Many choose cremation for its simplicity and for environmental concerns. Minnesota’s cremation rate in 2000 was 30 percent (slightly above the national average), according to Cremation Association of North America. But a growing body of research suggests cremation poses its own environmental risks. “It’s not an awful option, compared to wasteful modern burial methods,” Purcell said, “but it lets a lot of harmful chemicals, like mercury, into the air-and ashes don’t decompose.”

Purcell emphasizes she’s not casting funeral directors as “the bad guy.” “It’s a business, and if people ask for [green burial], they’ll offer it,” she said. Thus, TNL’s-and Purcell’s-chief goal is letting people know about the natural burial option.

Beer and bad movies
Natural burial isn’t the only thing Purcell is passionate about.

“I love cheesy movies,” she said.

Six years ago as a U of M student, she launched a film group devoted to schlocky horror films and “bad B movies.” The free flicks now screen monthly at St. Paul’s Turf Club.

“To be with a bunch of people, drink beer and watch a terrible movie for free-people love it,” Purcell said, laughing. In March, “Spider Baby” was shown, which Purcell said features “lots of rock and roll, attractive women, and a main character who thinks she’s a spider and traps men in her web.”

Insects apparently loom large in Purcell’s life. Among her other interests: bees.

“You can have bees in St. Paul, but not Minneapolis,” she said. She rents a St. Paul apartment, but hopes someday to have a house with a yard where she can have bees. After speaking with the Women’s Press, Purcell was heading off on a “field trip” to visit a beekeeping operation in southeastern Minnesota.

When she’s not watching cheesy movies or hanging out with bees, Purcell can be found hiking, camping, reading, going out with her boyfriend, or working at her paying job-at the University of Minnesota Medical Center’s Cardiac Cath Lab. Her duties mainly involve scheduling; previously, she worked the front desk in the waiting room. She’s worked there several years, but doesn’t see it as her long-term career.

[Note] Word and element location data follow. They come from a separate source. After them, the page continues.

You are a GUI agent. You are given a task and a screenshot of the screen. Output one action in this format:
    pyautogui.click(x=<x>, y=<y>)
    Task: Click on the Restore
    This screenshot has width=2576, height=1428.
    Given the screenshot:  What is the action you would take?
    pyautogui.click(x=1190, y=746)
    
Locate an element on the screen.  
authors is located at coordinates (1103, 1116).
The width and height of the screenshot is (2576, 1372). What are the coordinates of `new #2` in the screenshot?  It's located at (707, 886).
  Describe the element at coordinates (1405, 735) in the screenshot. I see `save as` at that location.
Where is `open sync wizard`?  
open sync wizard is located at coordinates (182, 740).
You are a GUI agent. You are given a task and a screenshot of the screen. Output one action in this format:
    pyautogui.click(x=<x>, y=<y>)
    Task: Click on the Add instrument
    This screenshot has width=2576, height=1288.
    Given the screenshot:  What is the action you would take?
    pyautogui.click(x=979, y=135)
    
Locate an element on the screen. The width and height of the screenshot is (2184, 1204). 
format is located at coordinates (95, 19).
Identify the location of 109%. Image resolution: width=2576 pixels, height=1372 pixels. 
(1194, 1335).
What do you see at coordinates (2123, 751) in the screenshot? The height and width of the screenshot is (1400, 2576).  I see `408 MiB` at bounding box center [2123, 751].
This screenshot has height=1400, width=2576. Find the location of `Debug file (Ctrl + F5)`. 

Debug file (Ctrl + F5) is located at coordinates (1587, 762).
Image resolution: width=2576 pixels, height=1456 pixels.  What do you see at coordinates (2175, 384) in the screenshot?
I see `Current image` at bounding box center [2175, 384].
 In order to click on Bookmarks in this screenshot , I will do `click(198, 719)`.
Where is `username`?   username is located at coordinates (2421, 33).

“I still want to go into museum studies,” Purcell said. “I had an internship at the Children’s Museum and really loved it.” She’s been looking into jobs, especially those dealing with natural history, but for now, she’s staying put.

The woman factor
Purcell doesn’t plan on going into mortuary studies, but many women are. For the first time, she noted, half of U.S. mortuary science students are women. “That’s huge,” she said.

Will it mean changes in burial practices? Purcell pauses before answering.

“I definitely hope so. I don’t want to get into stereotypes of females as nurturers-but it’s going to be an important shift, though I’m not sure what it will mean.”

In the meantime, she’s buoyed by the receptiveness of both women and men with whom she’s spoken recently about natural burial practices, including her own mother, who had a bout with cancer a few years ago.

“My mom gave me a copy of her official directives a couple weeks ago-she wants a green burial,” Purcell said.

“She’s very supportive and doesn’t think I’m creepy or weird at all,” she added, with a decidedly non-creepy laugh.

Green cemeteries
Trust for Natural Legacies (TNL) works to establish cemetery nature preserves throughout the Midwest. The Minnesota chapter (formed in September 2008) has about 30 members so far, according to its president, Theresa Purcell. Burial vaults and embalming are not used in “conservation'” or “green” cemeteries. Coffins are simply built from locally harvested lumber; or, people can be interred in a shroud, quilt or cardboard container. Markers can be fieldstones or trees. Tech-savvy families can skip markers entirely and use GPS coordinates. Green cemeteries allow for multiple uses, for example, hiking.

If you go: Trust for Natural Legacies will be at the MN Living Green Expo May 2-3, 2009 at the State Fairgrounds.